> DATA SUPPLIED:

+++++

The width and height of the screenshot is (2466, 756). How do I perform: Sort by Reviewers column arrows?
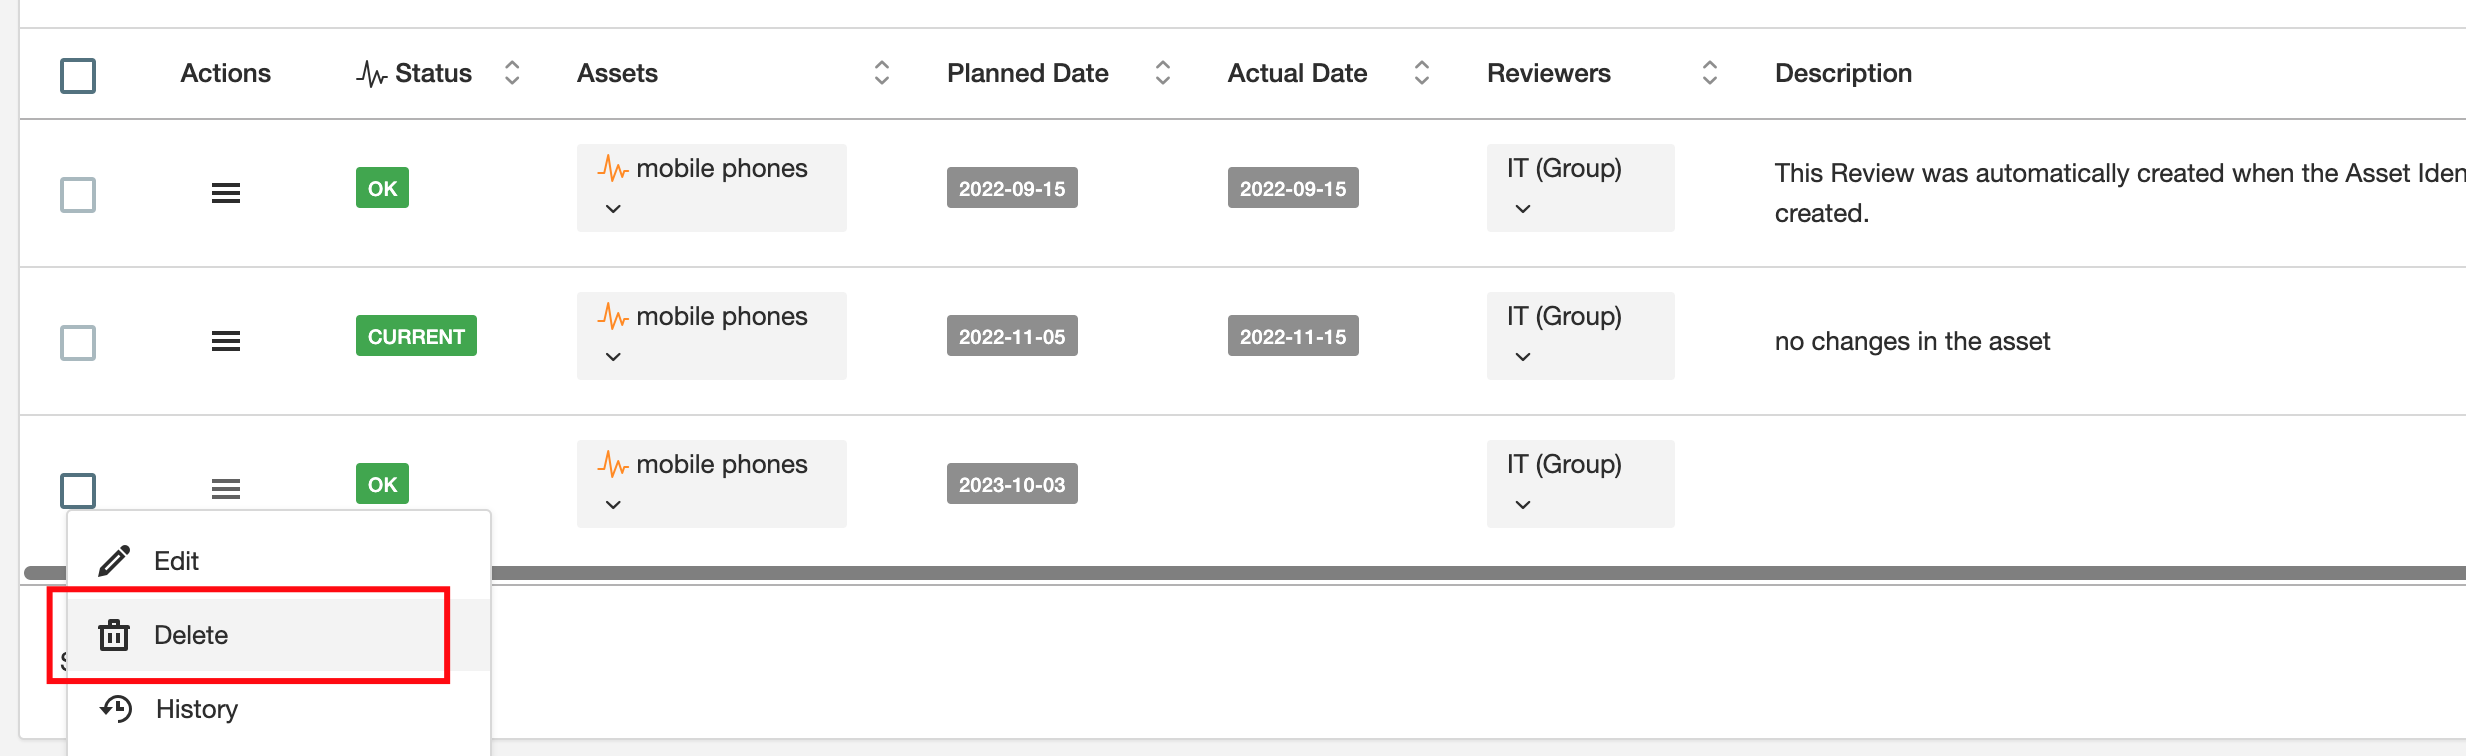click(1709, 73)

+++++

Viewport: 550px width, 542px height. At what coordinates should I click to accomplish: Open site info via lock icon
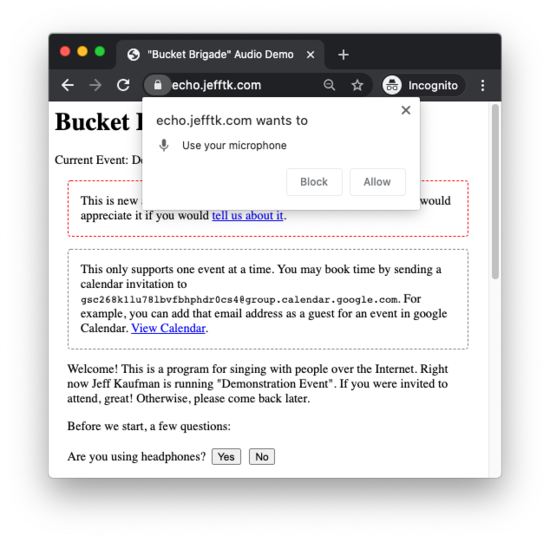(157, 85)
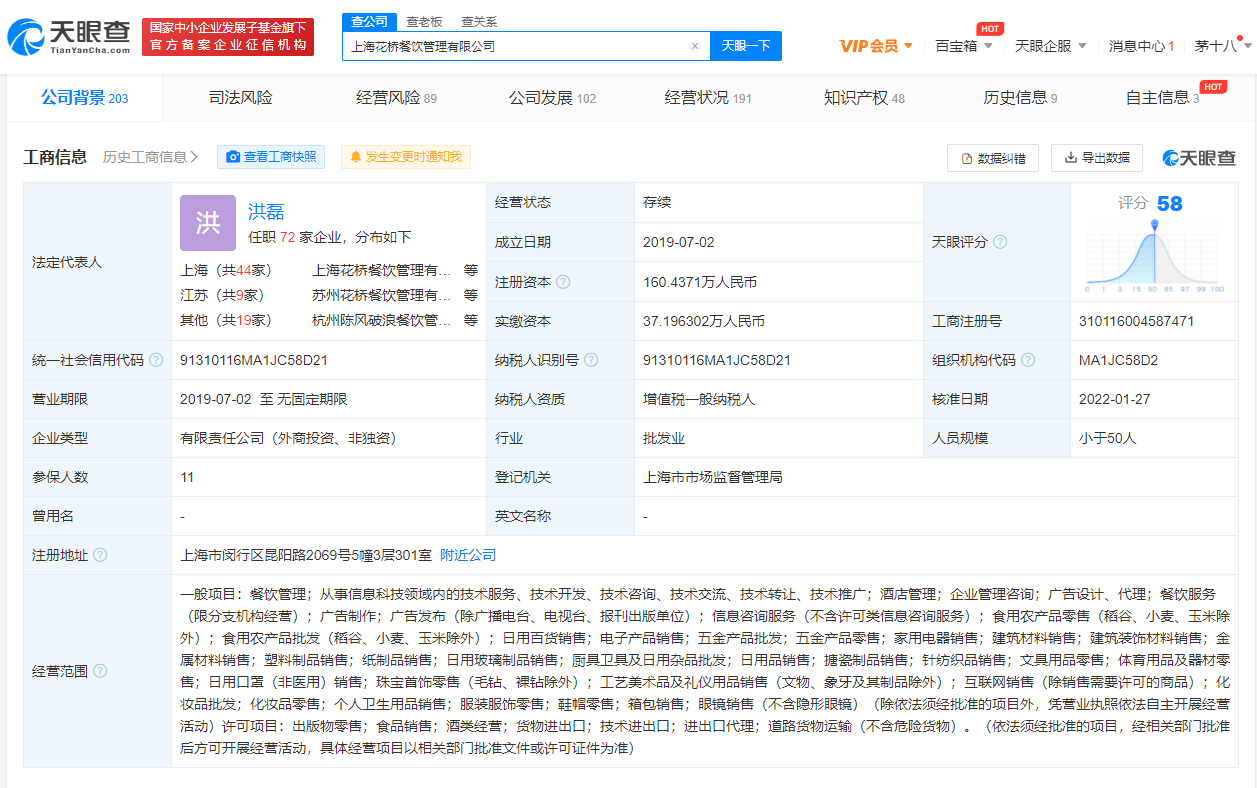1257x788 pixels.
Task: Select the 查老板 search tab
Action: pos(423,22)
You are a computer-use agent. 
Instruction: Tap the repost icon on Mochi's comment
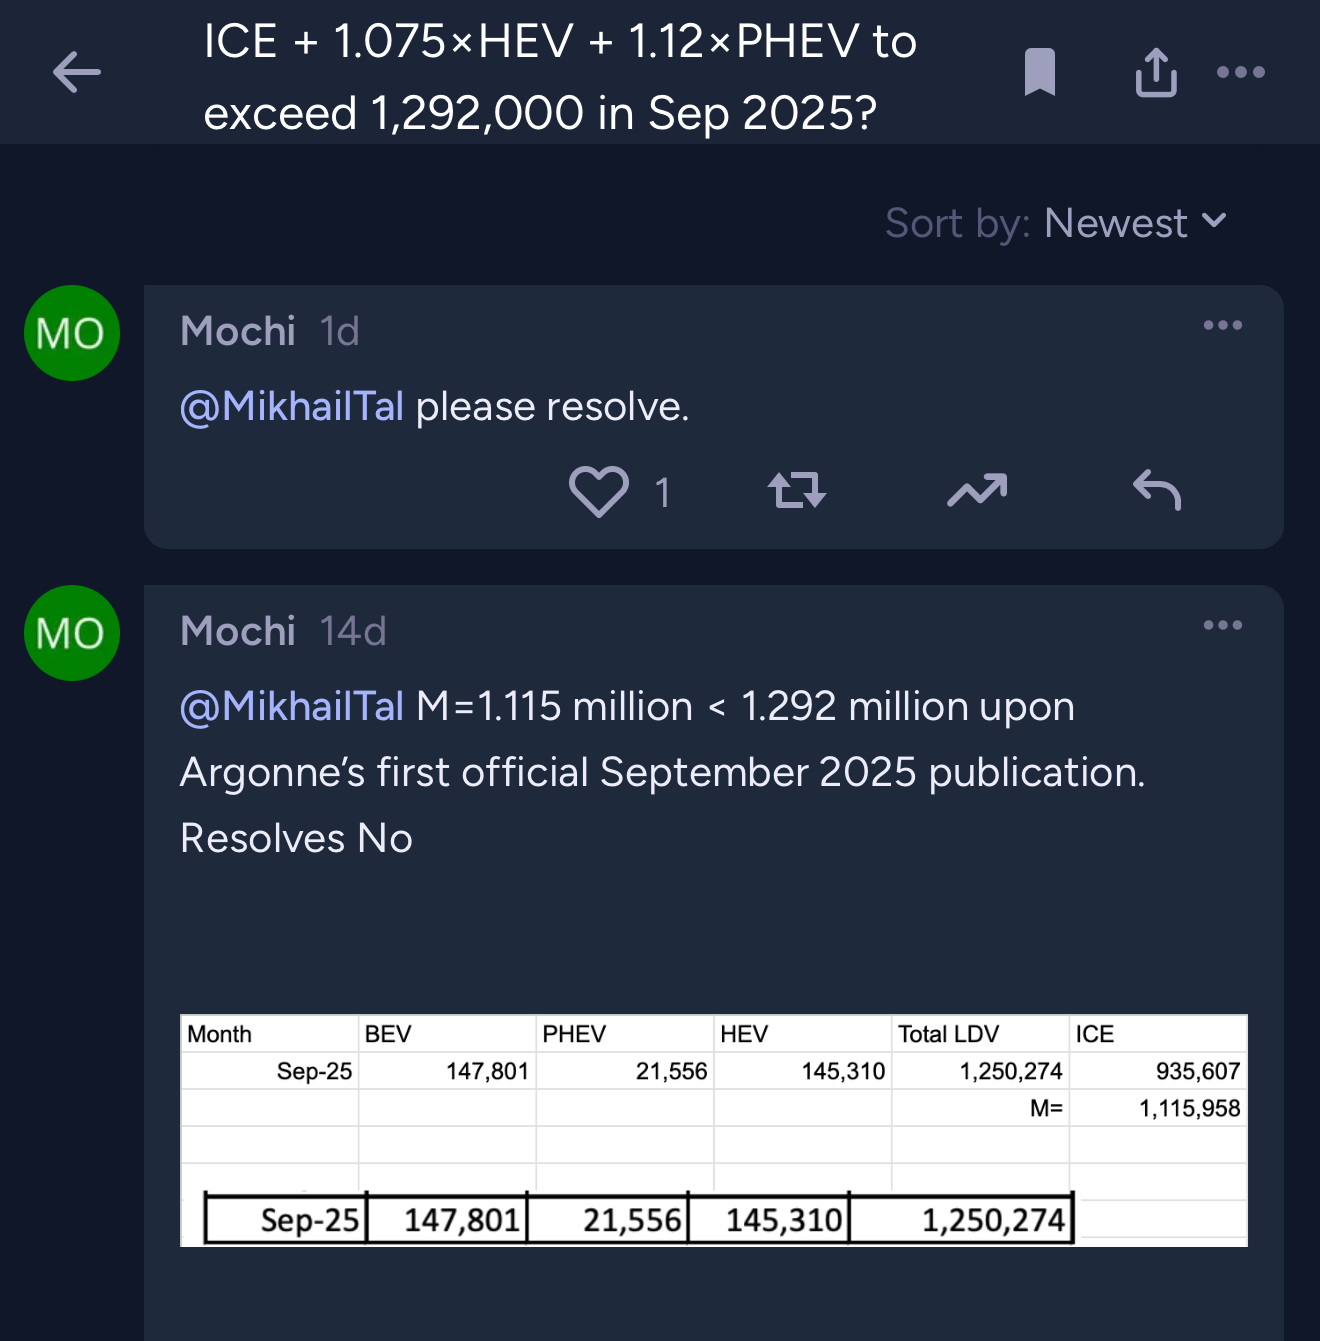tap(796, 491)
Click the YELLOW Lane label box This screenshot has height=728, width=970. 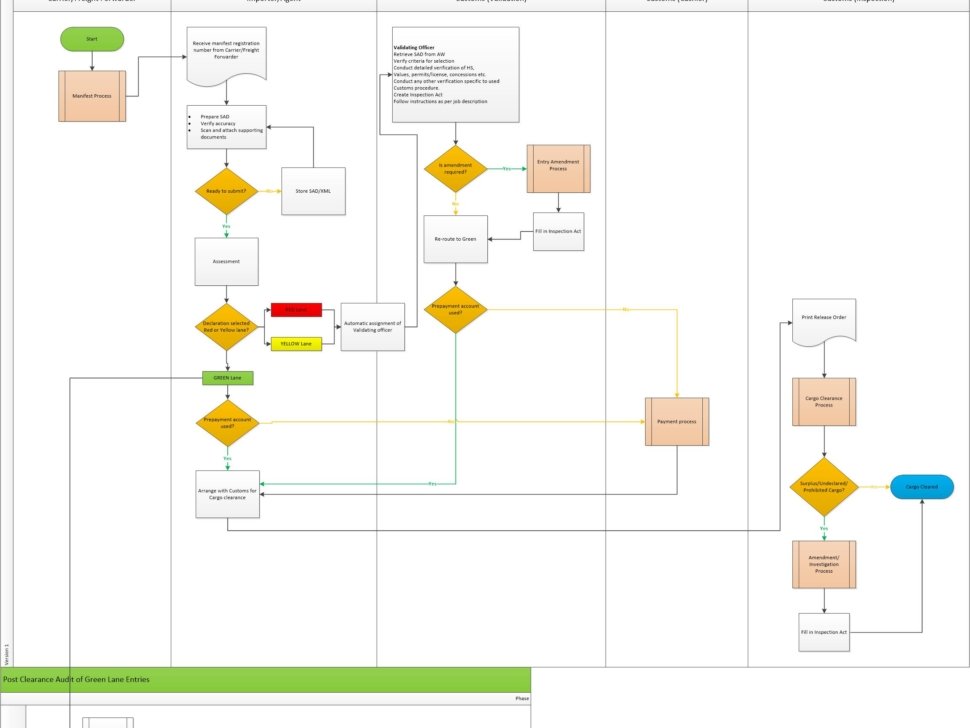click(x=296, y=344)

+++++

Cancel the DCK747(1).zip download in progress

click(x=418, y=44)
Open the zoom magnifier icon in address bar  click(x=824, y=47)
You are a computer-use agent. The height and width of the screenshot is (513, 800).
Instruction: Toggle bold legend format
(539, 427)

+++++

> TASK TO CARRY OUT:
Write out the listing from the line containing "The width and" through the line containing "click(1709, 73)" word for word, leaving out the pictures.

> RESULT OF THE EXERCISE:
The width and height of the screenshot is (2466, 756). How do I perform: Sort by Reviewers column arrows?
click(1709, 73)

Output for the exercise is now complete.